Now this system is taught by his daughter Saraswati and his grandson Sharathis. Today Sharath is the director of the Ashtanga Yoga Research Institute KPJAYI.
Sharath is Guruji’s most experienced student. He grew up in the house of his grandfather, a guru, and learned from him till the day he died in 2009. Sharath and his mother Saraswati inherited the tradition of Vinyasa-Karma, the step-by-step building.

Ashtanga yoga is the practice of the “eight-sections” yoga paths, ashtau meaning eight and andga meaning sections.

This holistic practice system brings to balance the body, breath and spirit, making them more resistant to stress and any disturbing factors of every day life.

These eight sections can be seem as stepping stones, which gently lead us closer to our true being.

YAMA is the inner attitude towards people and everything around us.
NIYAMA is the inner attitude to us.
ASANA is the posture education and awareness.
PRANAYAMA is the relaxation breathing and the learning of breathing techniques, which help us to stabilize the spirit and the mind
PRATYAHARA is the withdrawal from the senses and the learning of establishing a connection with the in inner being.
DHARANA is the concentration and the spirit alignment.
DHYANA is meditation, to open and awake in one self.
SAMADHI is to come to oneself, be here, and perceive without appreciating.

For Pattabhi Jois is the 3 sections – Asanas or body postures the entry into the yoga practice. We live in an outward-facing “physical” world therefore the entrance into Ashtanga Yoga is also a physical one. If one maintains this practice with regularity and devotion, the balance between of body and spirit will constantly develop.

Ashtanga Yoga is a fixed and dynamic sequence of Asanas or body postures, which is synchronized with the breath.
The synchronization of breath and movement is called Vinyasa.

With the development of the ability to establish a long and deep breath, while integrating the energetic muscle work (Bandhas) and a focused attention (Drishti), the mind becomes calm and concentrated.
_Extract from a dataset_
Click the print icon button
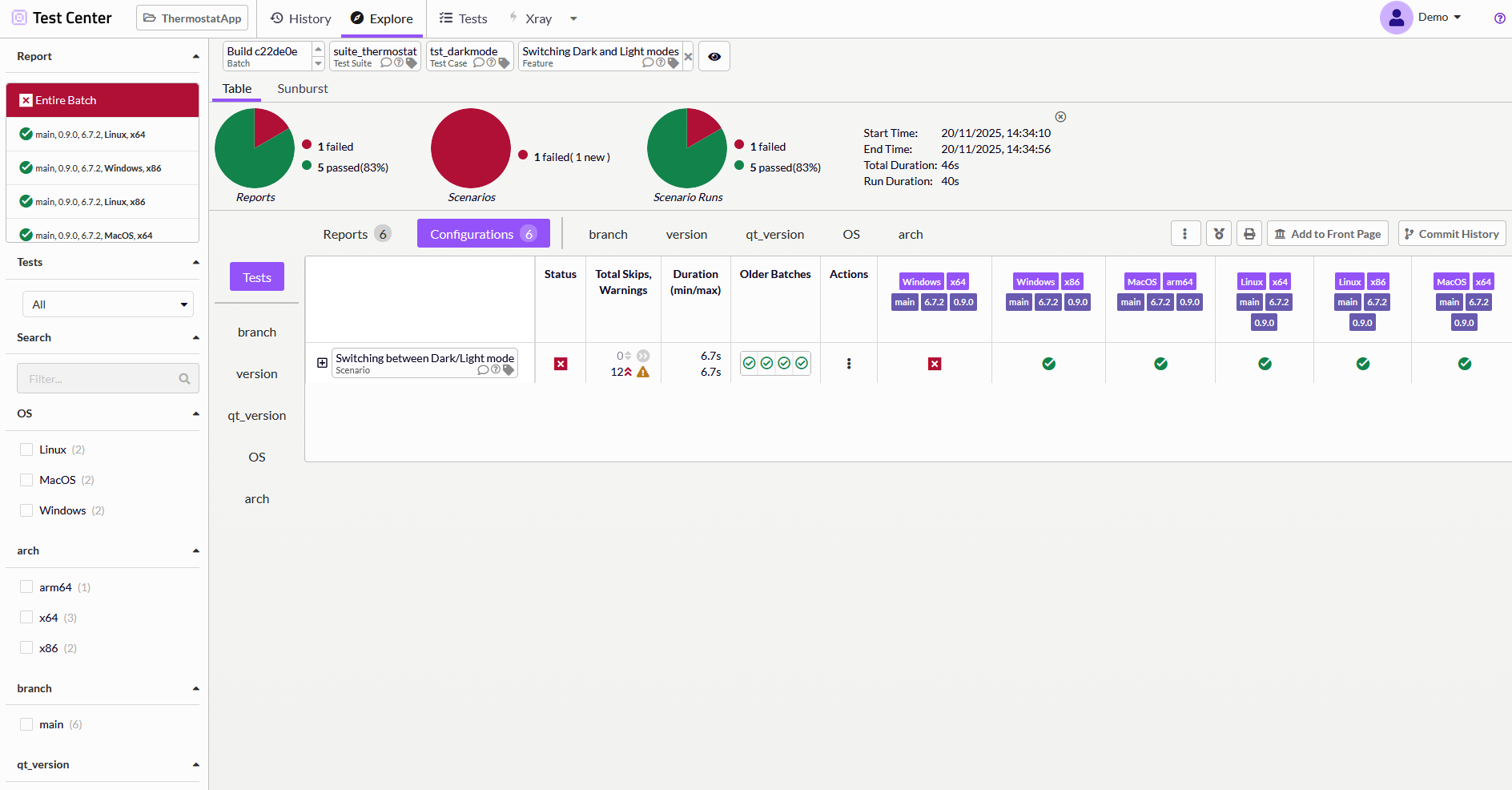coord(1249,234)
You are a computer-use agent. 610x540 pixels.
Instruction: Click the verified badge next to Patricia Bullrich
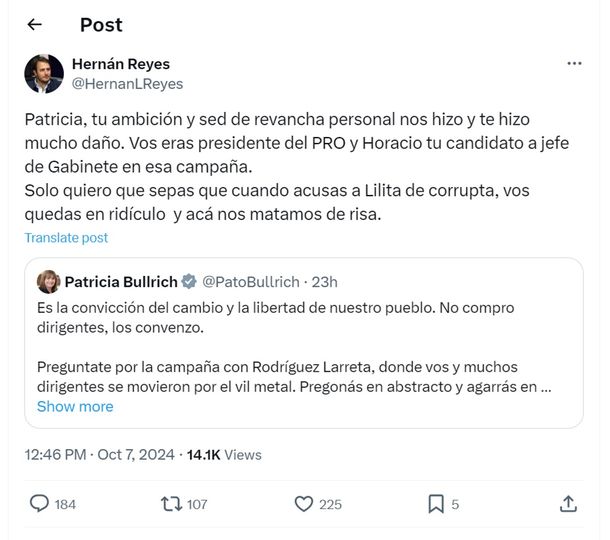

The thoughts are decelerated and every movement flows gently and precisely from one Asana to the next.

When breathing and movement flow together without effort and in harmony, the practice transforms the awareness and it becomes a meditation in movement. On the physical level, heavy sweating cleans the body and toxins are eliminated.

Ashtanga Yoga is traditionally taught in the so-called Mysore style.
You can find more information about Ashtanga Yoga here:

Mysore Style is the traditional method of learning Ashtanga Yoga from South India, Mysore. It is a unique and powerful way to build a yoga practice. Individual growth is encouraged and gently supported.

Beginners and advanced learners practice side by side. Everyone practices in hers or his own breath rhythm. The teacher supports the students by introducing them individually to the Sun Greeting and building the further yoga practice on it. The Asanas or body postures from the Ashtanga series are taught one by one.

This is why the practice will initially involve only a few Asanas and it will become more comprehensive and longer with time. The goal is to stay with oneself, to exercise one’s own limits, to train the physical perception and not to compare with the others.

Ashtanga Yoga is traditionally practiced early in the morning when body and mind are still fresh and untroubled by everyday life. The pure morning air, according to Indian philosophy, is particularly strongly filled with Prana – the life energy.

In order to develop a safe and stable yoga practice, it is recommended to practice several times a week. At first, it is recommended to practice 2 to 3 times a week and to gradually expand. The goal is to integrate the independent yoga praxis into daily life.

Mysore classes are suitable for all interested. Beginners are as welcome as advanced students.
Like everything in life, exercise makes the master. Another guiding principle is: better to practice often and just a little, rather than rarely and in big amounts!